If the schema does not define a 2xx responses, it is an error for the handler to return anything other than a Response object, as otherwise, the framework does not know what status code to assign to the response.
Serialize response
Before the REST framework can return the data, the framework needs to serialize the data into to a String or a byte[] object:
  • If the response code has an associated schema, and the handler methods returns either a JsonObject or JsonWrapper object, the framework serializes the data according to the specified schema.
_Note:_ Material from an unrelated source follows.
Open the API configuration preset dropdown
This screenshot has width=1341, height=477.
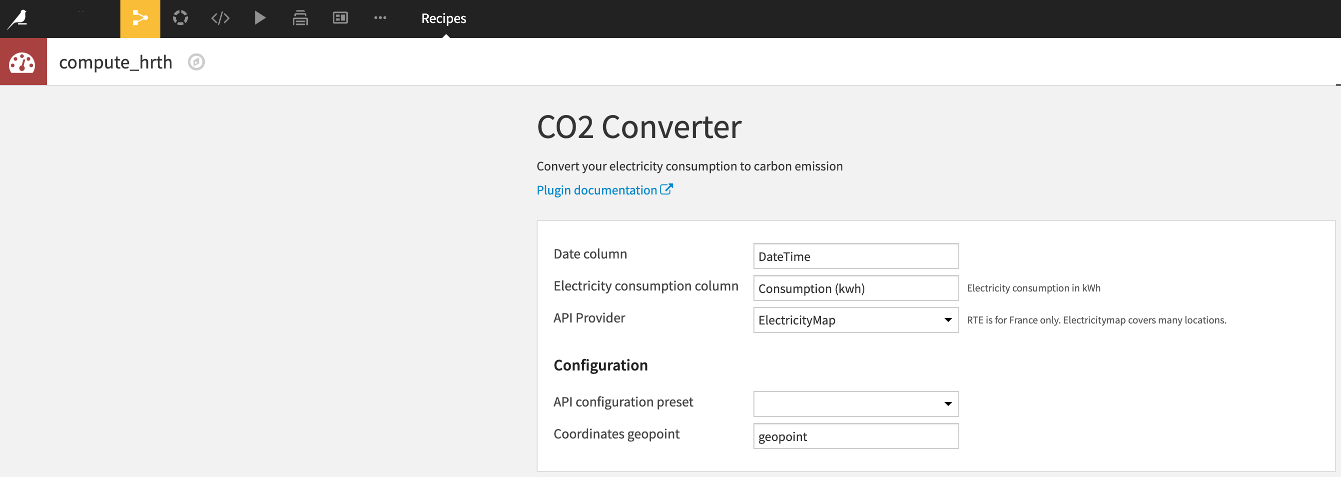point(855,404)
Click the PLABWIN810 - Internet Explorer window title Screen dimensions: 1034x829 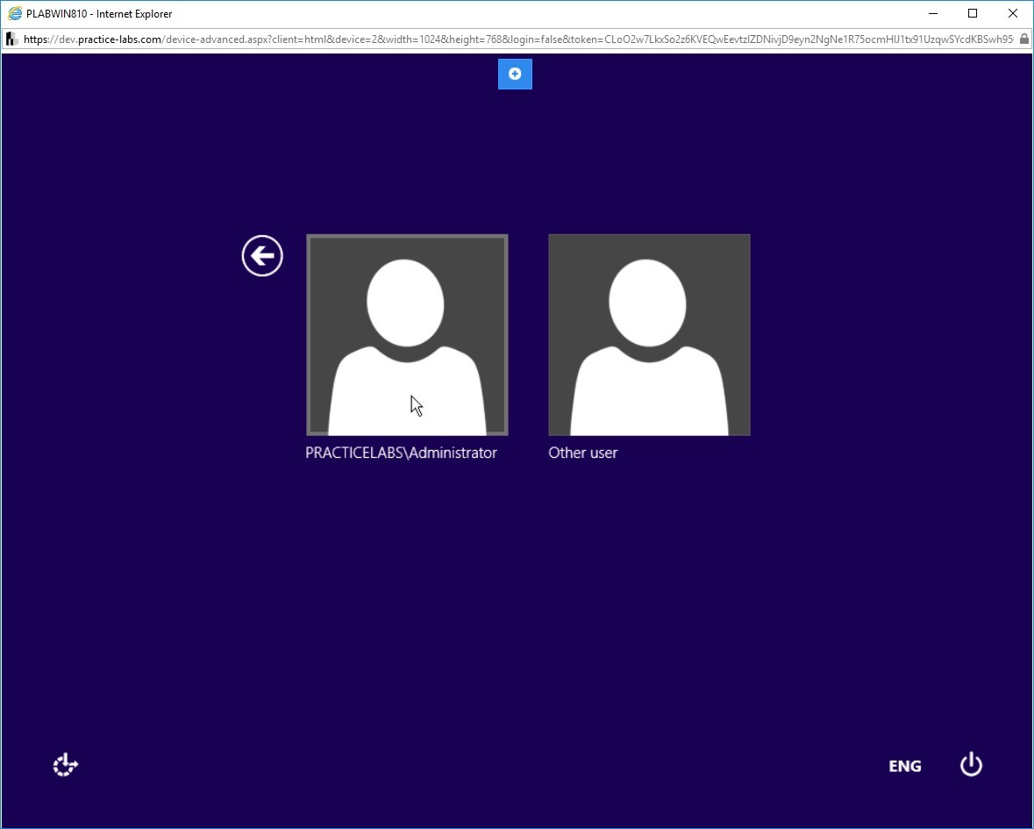tap(99, 14)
  • If the framework serializes the data based on the schema, and the handler method returns data that does not conform to the schema, the framework returns a '500 Internal Server Error' response code. Thus, the framework can return a 500 error if the handler method declares properties not declared in the schema, or, if the method sets a value for a property that is not the correct type specified by the schema.
Writer response
After the REST framework completes the serialization of the output from the request handler method, the framework writes the output to the request output stream.
Log response
As a final step, the REST framework logs the request and its response after the framework writes out the response, which prevents the client request from having to wait on the log action. In the base configuration, the framework logs each API request automatically with summary information about the path and operation requested, the response code, and the time taken to service the request.